Monday, February 27, 2012

Reflections on The Feast of Saint Oscar of Hollywood

Yes, L.A. is an "industry" town and so Oscar Day really is a big deal here.

It's not only about glitz and glamour and who wore what. Around here it's also about road closures and traffic alerts and how to get across town on Sunday without getting gridlocked by limos. But more than than, it's also about our local economy and jobs for everybody from the catering trucks servicing the location shoots to the lights-camera-action people to the publicists, ad agencies and theater owners to the "stars" themselves.

And then -- for me -- there's the "family angle" to Oscar Night. I didn't just grow up in L.A. -- I grew up in a family where "the industry" was our industry -- it was our family business. My dad worked for Metropolitan Theaters ... an L.A. based, family owned company that ran a chain of theaters including the great old movie palaces in downtown L.A.: The Los Angeles; The Orpheum; The Palace.

My parents actually met when my dad came back from "The War" and returned to the job he'd left when he enlisted in December 1941: Manager of the Los Angeles Theater on Broadway between 6th & 7th. My mom -- who had come west to Los Angeles from her native Minnesota soon after graduating from high school in 1943 -- was the Head Usherette and, as the family story goes, they disliked each other at first sight. So of course before long they were "an item" and eventually she went from Usherette to Cashier to Mrs.

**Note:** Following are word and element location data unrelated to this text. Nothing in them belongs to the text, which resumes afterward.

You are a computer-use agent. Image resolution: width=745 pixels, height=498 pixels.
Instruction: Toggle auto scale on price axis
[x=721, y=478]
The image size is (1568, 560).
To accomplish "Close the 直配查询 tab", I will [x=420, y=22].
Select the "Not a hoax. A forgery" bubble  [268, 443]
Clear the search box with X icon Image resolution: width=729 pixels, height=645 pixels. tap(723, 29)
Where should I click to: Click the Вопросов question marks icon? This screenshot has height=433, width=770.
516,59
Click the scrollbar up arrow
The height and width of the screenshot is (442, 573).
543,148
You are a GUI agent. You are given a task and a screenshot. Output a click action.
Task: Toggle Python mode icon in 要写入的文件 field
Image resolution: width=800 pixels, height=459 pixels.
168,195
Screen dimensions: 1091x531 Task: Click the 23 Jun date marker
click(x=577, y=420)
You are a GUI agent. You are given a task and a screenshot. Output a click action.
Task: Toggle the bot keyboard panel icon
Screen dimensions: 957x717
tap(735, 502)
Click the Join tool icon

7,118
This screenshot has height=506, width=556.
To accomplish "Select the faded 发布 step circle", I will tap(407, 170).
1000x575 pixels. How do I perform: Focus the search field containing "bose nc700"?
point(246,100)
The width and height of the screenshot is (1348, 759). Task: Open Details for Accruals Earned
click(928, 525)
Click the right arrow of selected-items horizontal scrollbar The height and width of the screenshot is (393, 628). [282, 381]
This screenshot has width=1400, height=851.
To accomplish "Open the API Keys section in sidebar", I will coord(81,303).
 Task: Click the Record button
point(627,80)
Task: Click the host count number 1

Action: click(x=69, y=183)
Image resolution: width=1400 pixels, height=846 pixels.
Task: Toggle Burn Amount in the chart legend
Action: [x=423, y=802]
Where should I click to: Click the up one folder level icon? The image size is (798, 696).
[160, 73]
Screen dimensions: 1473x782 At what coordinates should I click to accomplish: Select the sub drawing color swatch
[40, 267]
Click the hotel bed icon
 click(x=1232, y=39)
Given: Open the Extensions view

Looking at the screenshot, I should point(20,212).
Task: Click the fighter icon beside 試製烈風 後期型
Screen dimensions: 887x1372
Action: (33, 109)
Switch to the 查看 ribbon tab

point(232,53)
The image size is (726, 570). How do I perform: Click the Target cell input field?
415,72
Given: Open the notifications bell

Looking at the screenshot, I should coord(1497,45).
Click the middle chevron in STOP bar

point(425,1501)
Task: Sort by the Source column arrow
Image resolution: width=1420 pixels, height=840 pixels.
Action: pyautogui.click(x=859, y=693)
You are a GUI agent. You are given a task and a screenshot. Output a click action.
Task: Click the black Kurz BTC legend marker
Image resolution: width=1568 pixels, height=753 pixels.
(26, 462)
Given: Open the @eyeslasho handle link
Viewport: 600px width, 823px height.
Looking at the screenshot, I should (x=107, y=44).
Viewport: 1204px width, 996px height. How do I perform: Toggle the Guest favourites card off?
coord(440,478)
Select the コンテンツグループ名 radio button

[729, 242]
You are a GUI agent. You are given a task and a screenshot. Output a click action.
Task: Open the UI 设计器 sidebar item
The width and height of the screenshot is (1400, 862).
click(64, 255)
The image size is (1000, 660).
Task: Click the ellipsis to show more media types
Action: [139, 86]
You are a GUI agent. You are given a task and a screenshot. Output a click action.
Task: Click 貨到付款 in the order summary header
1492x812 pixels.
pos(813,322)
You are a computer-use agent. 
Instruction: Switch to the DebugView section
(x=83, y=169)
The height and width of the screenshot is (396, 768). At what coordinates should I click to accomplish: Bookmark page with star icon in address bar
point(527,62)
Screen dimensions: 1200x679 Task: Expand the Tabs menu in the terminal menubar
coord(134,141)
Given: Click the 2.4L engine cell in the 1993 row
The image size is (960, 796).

Manager ... because that's how it worked in the 50's.

Here's a picture I have of my mom in the lobby of the Los Angeles ... probably 1948 or 1949 ... decked out in her "greet the patrons" best. (Yes, it was another era altogether.) Anyway ... so I grew up with a daddy who went to work in a tuxedo and as far as I could tell, his job was to stand in the lobby and talk to people. And eventually he went from manager to district manager ... and then it was about bookings and ads and out of town previews and ... well, suffice to say movies were our family business.

And so I remember "Oscar Night" being a big deal for us ... because based on which picture won what there'd be much last minute shuffling around with newspaper ads and decisions about what was going to run in which theater.

Lots of folks would come to watch the Oscars at our house ... and in the den there would be a couple of long, folding tables set up with newspaper tear sheets ready to glue in ad copy and then have the designated driver schlep down to the night editor who would be waiting for it. There'd be an Oscar pool ... and I felt ever so grown up when I got old enough to put in my dollar and guess the winners. And every once in awhile we'd have a personal stake in one of the nominees -- my dad's army buddy Davey Quaid would be up for an editing award or someone married to someone's brother would know the art director on another. I know I mentioned L.A. is an industry town, but it can actually be a pretty small town in some ways. Yes indeed, Oscar Night was definitely a Major Feast Day in our family!

And all of that was a long time ago in what seems like a galaxy very far, far away. Talking about managers in tuxedos in lobbies with chandeliers instead of video games in a time before multiplexes and Netflix is hard to even imagine. And yet it all kind of came rushing back to me last night when we were watching the Oscars with friends in Santa Monica and I listened to Billy Crystal talking about how "we all grew up watching movies in movie palaces."

And I thought, "No, 'we all' didn't, Billy. You and I did -- maybe. But my kids ... hardly kids at 30 & 27 ... didn't. The majority of the folks gathered at the Santa Monica Oscar Party we attended last night didn't. In fact, those of us who remember those halcyon days of movie palace yesteryear are closing in on dinosaur status ... as anachronistic as the black & white silent films our own parents described in their "back in the day" stories.

And yet, the art of movie making lives on. The power of cinema to move us, change us, challenge us, engage us ... to make us laugh and to make us cry ... continues in spite of the changes and challenges of venues, formats, contexts and constituencies. Maybe at the end of the day what makes the movies great has less to do with how we experience them than that we experience them. And maybe, just maybe, underneath all the glitz and glamour and silliness of celebrity, Saint Oscar of Hollywood actually has something to teach the church about the challenge of moving beyond a "movie palace mentality" that seduces us into idolizing our buildings as monuments to the past rather than reimagining them as instruments for mission for the future.

Because the mission of the Gospel lives on. The power of the Good News of God in Christ Jesus to move us, change us, challenge us, engage us ... to make us agents of love, justice and compassion ... continues in spite of the changes and challenges of venues, formats, contexts and constituencies. Maybe at the end of the day what makes that Good News powerful has less to do with how we experience it than that we experience it -- and then that we invite others to come and do likewise!

2 comments:

Ann said...

In the day-- my brother and I would take the bus 5¢ and go to the movies 10¢ -- see two features or one and a serial (keep 'em coming back) and cartoons and the news. A whole afternoon of delight.

Bishop Alan Wilson said...

Thanks, Susan for a wonderful and pertinent observation — especially here in England, with our marvellous buildings in every community and the challenges of seeing them as they could be rather than as shrines to yesteryear.